Sin embargo, y como subraya Herrero, “el número de gays internados fue mínimo”. Esto no quiere decir que la homosexualidad no se considerara una enfermedad, algo sustentado incluso por teorías científicas patrias. Gregorio Marañón la definía como patología y creía que se podía curar aunque, eso sí, dejaba claro que el homosexual eran tan poco responsable de su ‘anormalidad’ como un diabético de presentar niveles altos de glucosa.

El catedrático Valentín Pérez Argilés inauguró en 1959 el curso en la Real Academia de Medicina de Zaragoza poniendo en duda el argumento exculpatorio de Marañón: “La comparación sería más justa si dijera: ‘Tampoco el tuberculoso es responsable de su tuberculosis; pero tendrá una grave responsabilidad cuando por odios al resto de la Humanidad sana (dolo) o desinteresándose del riesgo de su contagiosidad (dolo eventual), o por ignorancia, etc. (culposamente), se dedique a la siembra de sus esputo bacilíferos”.

Así las cosas, durante la dictadura franquista se utilizaron para ‘curar’ a los homosexuales terapias psicológicas conductistas.

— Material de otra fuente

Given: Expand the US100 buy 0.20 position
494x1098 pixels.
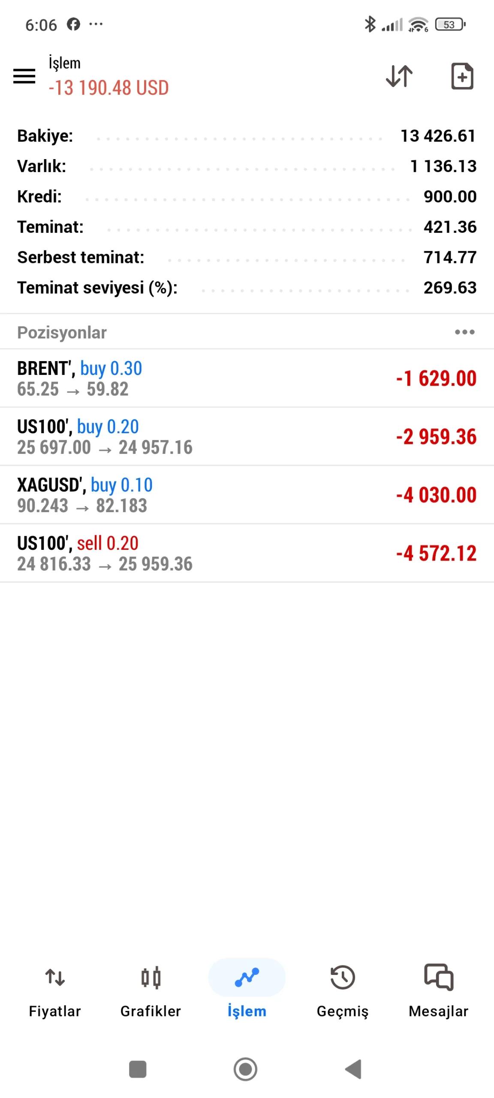Looking at the screenshot, I should pos(247,437).
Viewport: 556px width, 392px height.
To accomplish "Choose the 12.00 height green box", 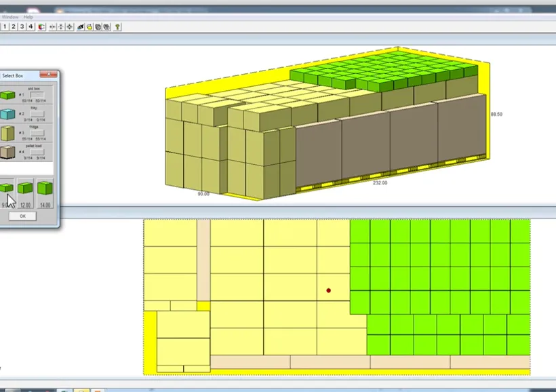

Como señala González–Duro, consistían en “asociar estímulos dolorosos o nauseabundos a imágenes de homosexualidad”.

“También se aplicaba electricidad por las piernas. Se trataba de seguir el principio de los perros de Pavlov”, comenta el experto, que vio como esto sucedía en el tardofranquismo en consultas pegadas a la suya. Una segunda fase de la terapia consistía en aplicar estímulos opuestos. “Se mostraban imágenes para fomentar la heterosexualidad y a la vez se les administraban fármacos tranquilizantes”, recuerda.

“En congresos, presentaban resultados de supuesta curación de homosexuales, pero no duraban más de tres meses. Claramente, el cambio estaba condicionado por el medio y lo que se hacía era generar sentimientos de culpa”, señala. “Ha habido psiquiatras que llevaban a cabo estas prácticas y que han acabado arrepentidos, porque eran torturas”, añade.

Sin embargo, González–Duro señala que estos tratamientos “no estaban generalizados” por una razón muy simple: “Había muchos homosexuales”. En su consulta, el psiquiatra recibió la visita de algunos gays, bien por iniciativa propia o enviados por sus familias. “Yo trataba la depresión asociada al sentimiento de culpa, les ayudaba a asumir su homosexualidad”, apunta.

En España, pasarían cuatro años desde la muerte de Franco para que se derogara la Ley que establecía el internamiento reeducador para los gays, pero aún tuvieron que pasar quince más para que la Sociedad Española de Psiquiatría se manifestara con contundencia en contra de considerar esta orientación una patología. Lo hizo en 2005, a raíz de las polémicas declaraciones del catedrático de psiquiatría Aquilino Polaino en la Comisión de Justicia del Senado.